Ein sogenanntes Berufsbildungszentrum in Xinjiang von außenBild: Reuters/T. Peter

Neue gesetzliche Grundlage 

Aufgrund der wachsenden internationalen Kritik an dem Aufbau eines Internierungssystems in Xinjiang – was China zunächst rundweg bestritt – verteidigte sich Peking erstmals im August 2018 vor dem UN-Ausschuss gegen Rassendiskriminierung. Dort erklärte der chinesische Vertreter Hu Lianhe, es gäbe keine "Umerziehungslager" in Xinjing. Vielmehr habe China Maßnahmen gegen "Terrorismus" ergriffen, dazu gehöre einerseits die Festnahme von Kriminellen, andererseits die "Rehabilitierung" von denjenigen, die sich nur leichter Vergehen schuldig gemacht hätten, durch "berufliche Bildungsmaßnahmen." Im Oktober trat ein neues Gesetz in Xinjiang in Kraft, das jede Lokalregierung ermächtigt, sogenannte Berufsbildungszentren einzurichten, um "Extremisten umzuerziehen".

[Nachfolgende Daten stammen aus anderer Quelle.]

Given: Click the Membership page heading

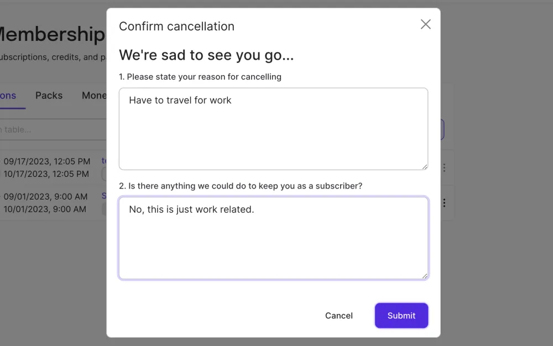Looking at the screenshot, I should pyautogui.click(x=51, y=34).
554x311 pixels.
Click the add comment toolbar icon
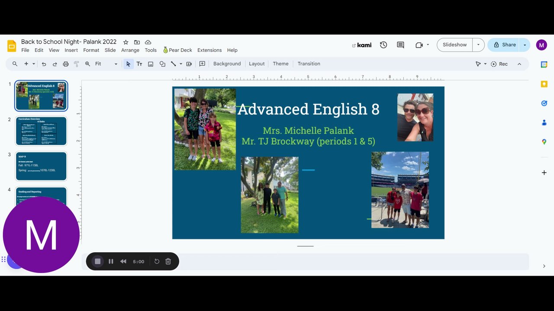click(x=202, y=64)
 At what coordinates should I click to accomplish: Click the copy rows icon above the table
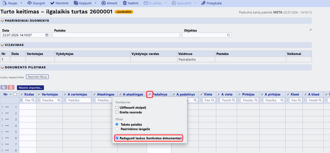coord(4,87)
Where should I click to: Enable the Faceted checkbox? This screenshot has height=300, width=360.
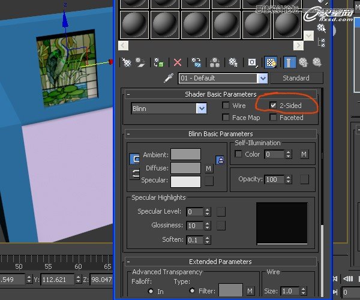(x=274, y=118)
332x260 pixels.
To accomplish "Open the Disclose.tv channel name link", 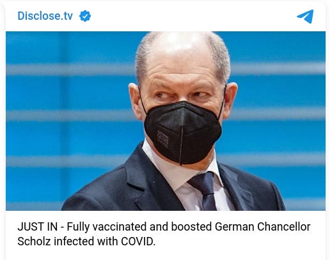I will click(x=45, y=16).
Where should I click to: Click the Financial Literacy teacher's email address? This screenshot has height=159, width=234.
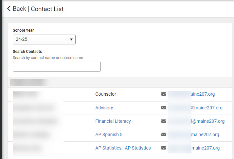coord(196,121)
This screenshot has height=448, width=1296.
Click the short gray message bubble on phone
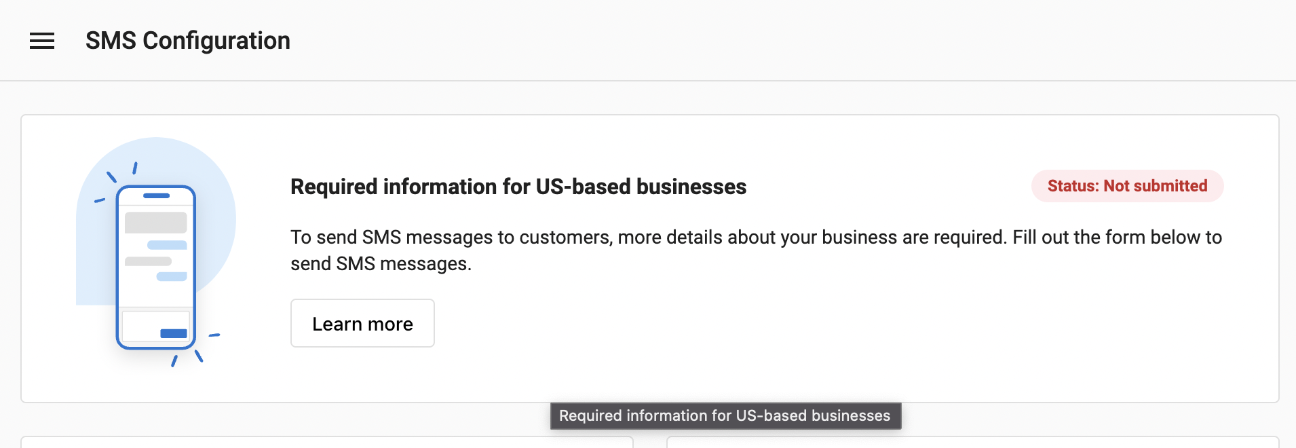point(148,261)
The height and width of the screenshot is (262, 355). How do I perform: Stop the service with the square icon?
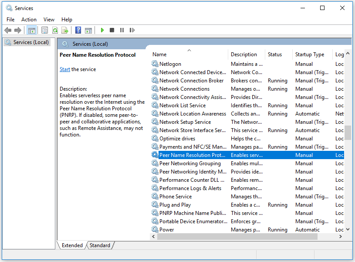tap(112, 30)
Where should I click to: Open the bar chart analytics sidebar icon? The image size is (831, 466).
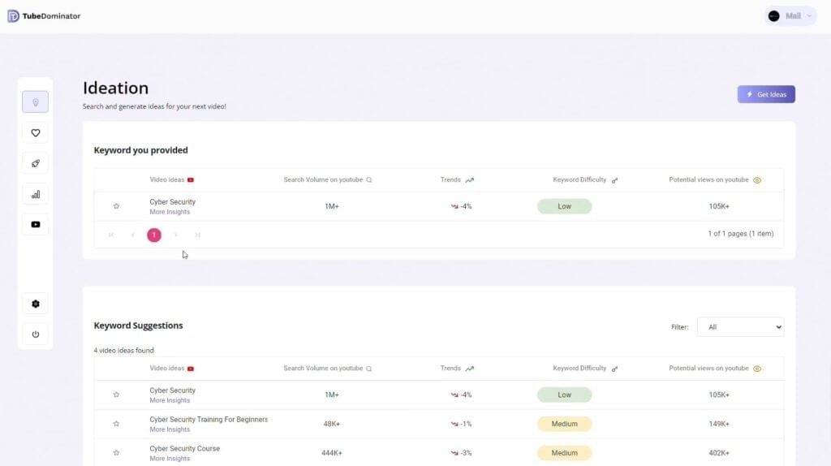pos(35,194)
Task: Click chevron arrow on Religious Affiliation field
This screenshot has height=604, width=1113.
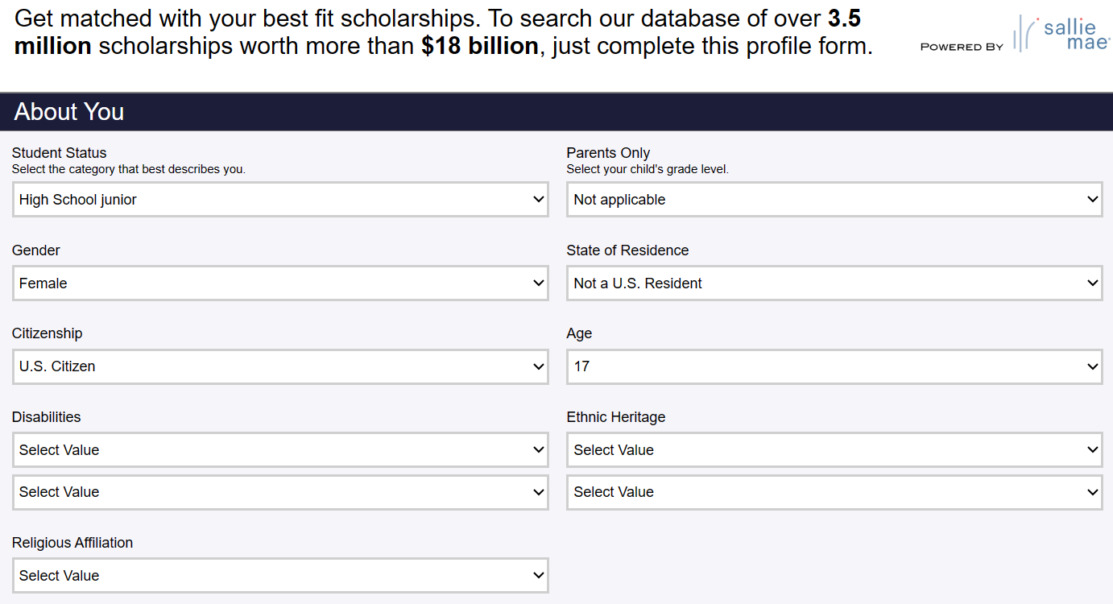Action: (x=539, y=575)
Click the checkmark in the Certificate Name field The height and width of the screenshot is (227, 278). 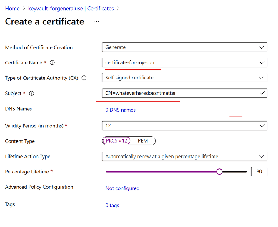pos(262,62)
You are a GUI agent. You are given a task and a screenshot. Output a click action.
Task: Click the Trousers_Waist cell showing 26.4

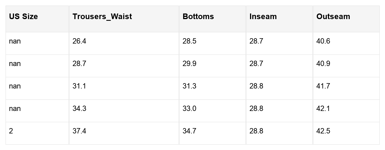[80, 41]
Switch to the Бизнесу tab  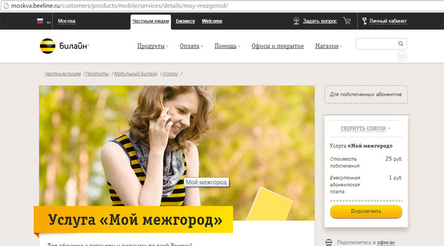[185, 21]
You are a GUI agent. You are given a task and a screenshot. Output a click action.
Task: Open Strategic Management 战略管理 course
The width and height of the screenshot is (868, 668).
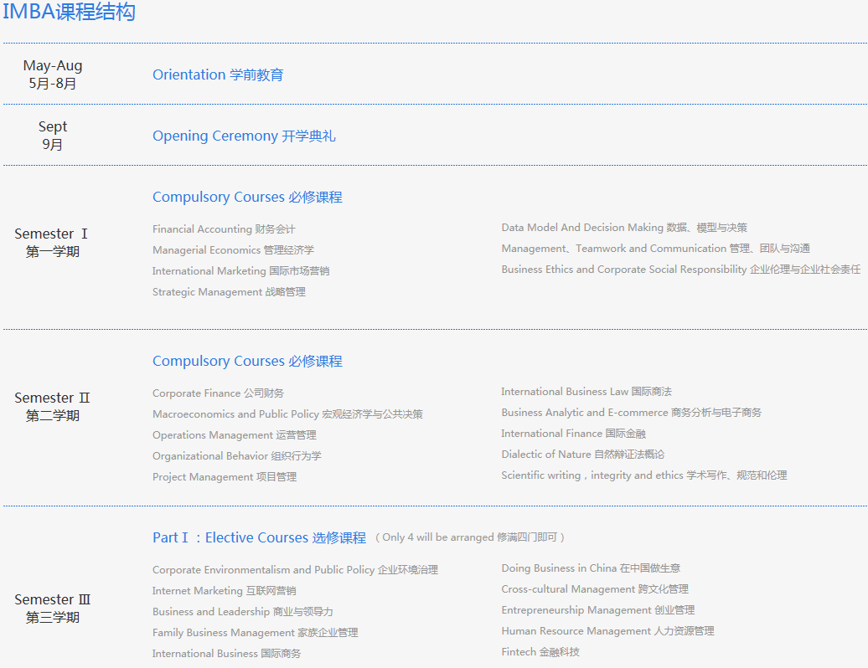click(229, 291)
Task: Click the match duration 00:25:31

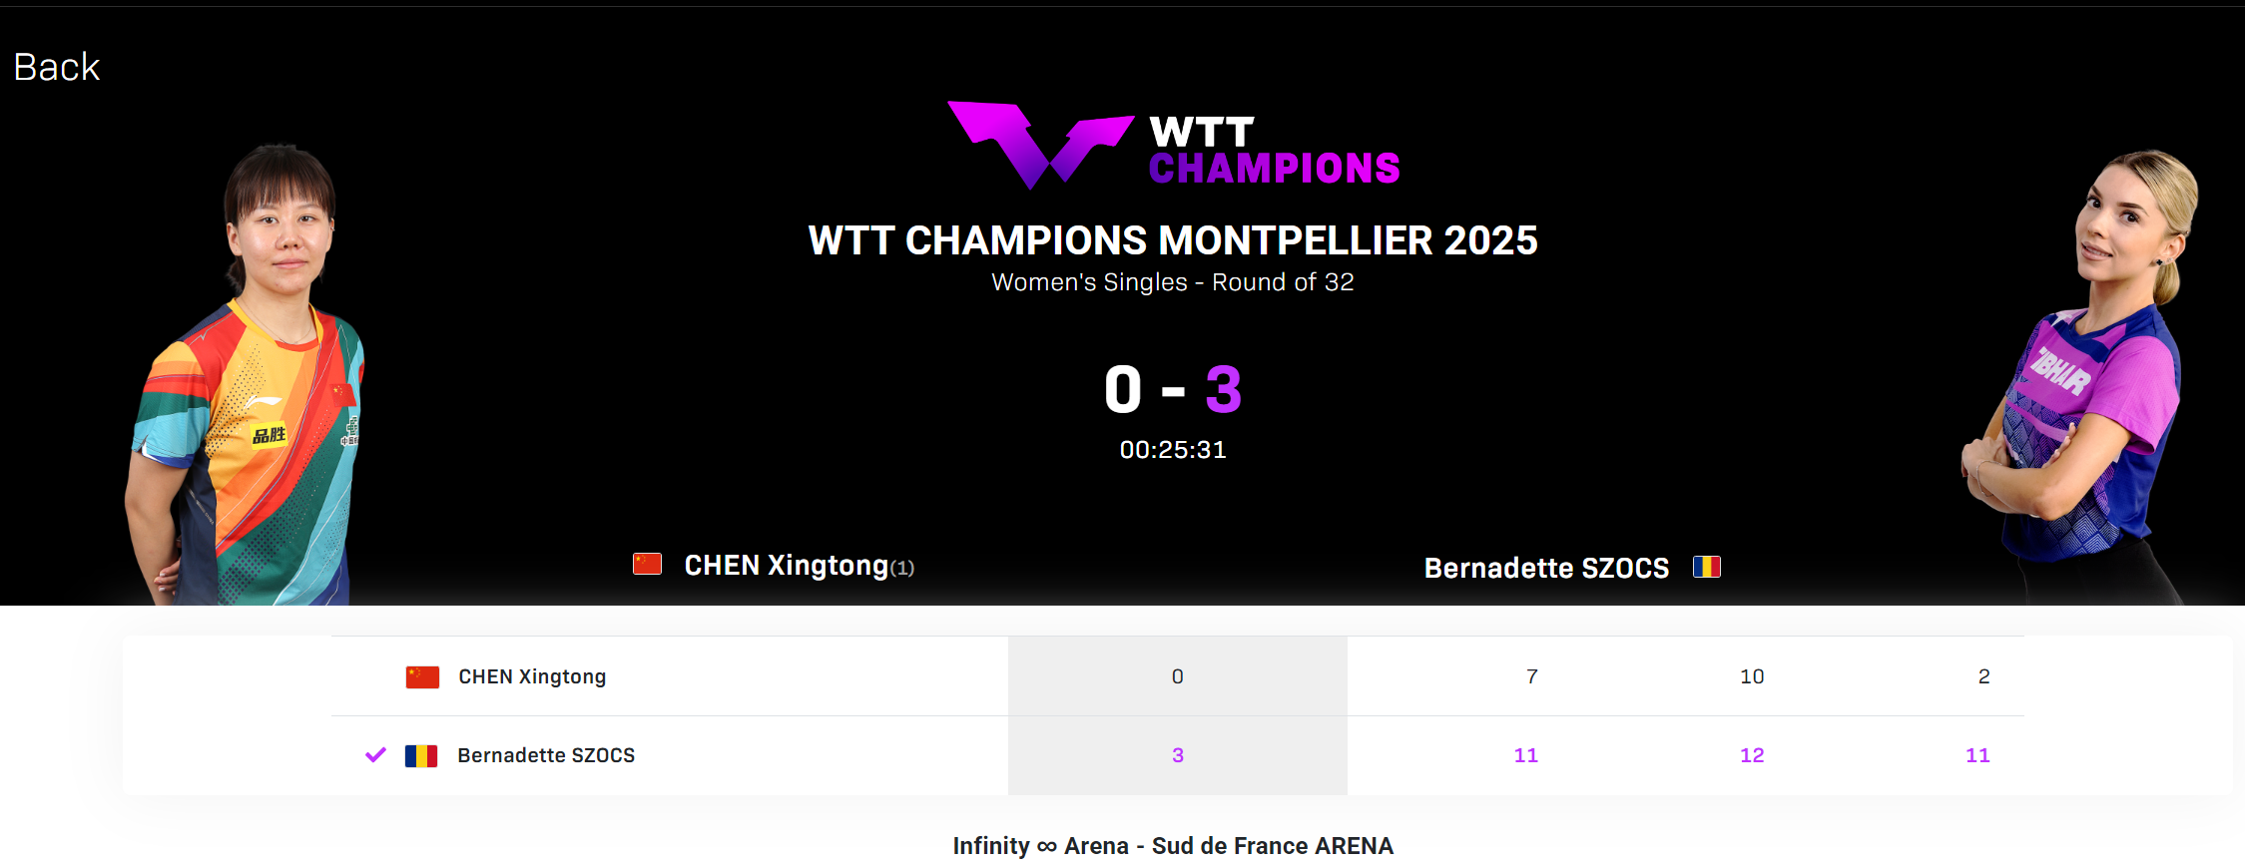Action: coord(1173,450)
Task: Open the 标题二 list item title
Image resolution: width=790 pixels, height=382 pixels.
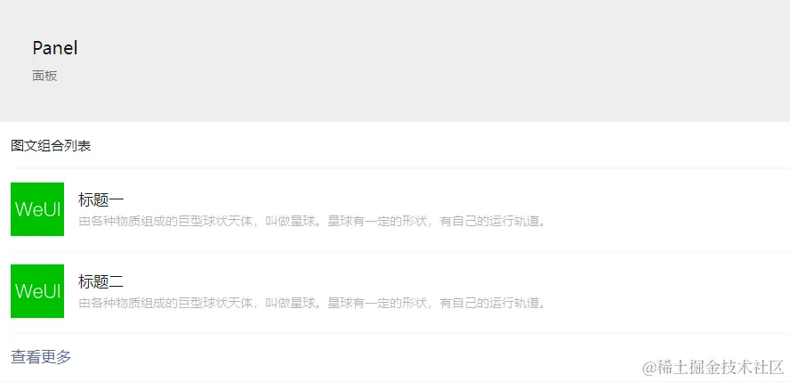Action: 101,281
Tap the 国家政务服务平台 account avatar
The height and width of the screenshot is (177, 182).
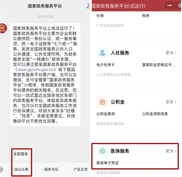pyautogui.click(x=3, y=28)
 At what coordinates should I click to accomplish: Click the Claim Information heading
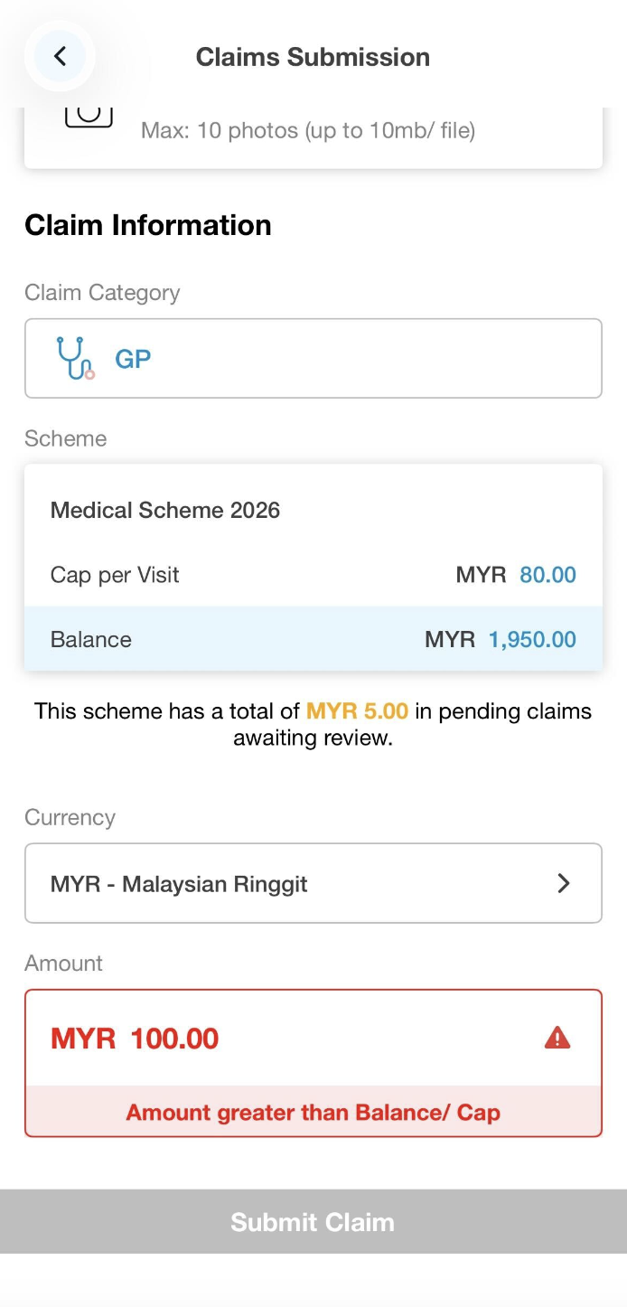[x=148, y=225]
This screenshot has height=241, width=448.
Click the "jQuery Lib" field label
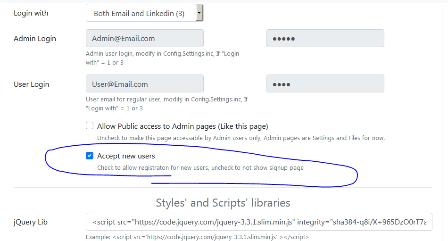(x=31, y=222)
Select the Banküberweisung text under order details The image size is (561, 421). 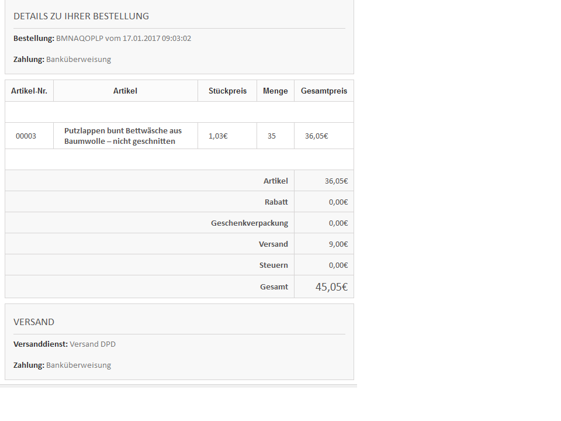[x=78, y=59]
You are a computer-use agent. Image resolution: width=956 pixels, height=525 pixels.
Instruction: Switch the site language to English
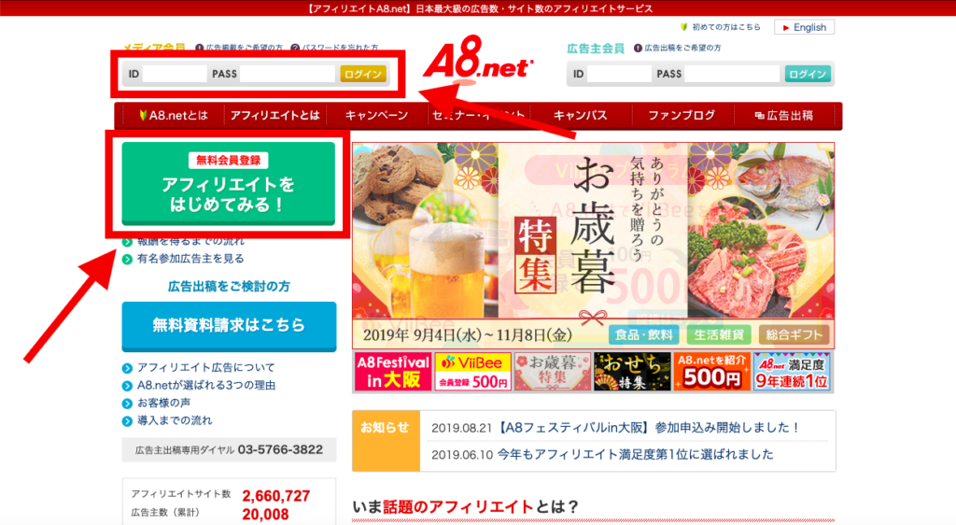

Die Grünen-Politikerin Margarete Bause fordert: Die Bundesregierung muss gegenüber Peking deutlicher werden Bild: picture-alliance/dpa/J. Carstensen

Rhetorik anders, Unterdrückung verstärkt

Die Rhetorik der chinesischen Seite hat sich also, wie Margarate Bause sagt, verändert: weg von der Leugnung der Lager hin zu ihrer Rechtfertigung als "Ausbildungsstätten". Faktisch habe sich die Unterdrückung jedoch verschlimmert, sagt die Menschenrechtsexpertin: "Dazu gibt es UN-Berichte, den umfangreichen Bericht von Human Rights Watch, wissenschaftliche Recherchen, aber auch von Augenzeugen wie einem kasachischen Uiguren, der vor einigen Monaten über die brutale Folter in einem Internierungslager in Xinjiang berichtet hat und inzwischen in der Türkei lebt." Wie dramatisch die Situation ist, zeigen laut Bause auch Berichte, dass Kinder von ihren Familien getrennt und massiv indoktriniert werden, eine Praxis, die im letzten Jahr noch einmal zugenommen habe.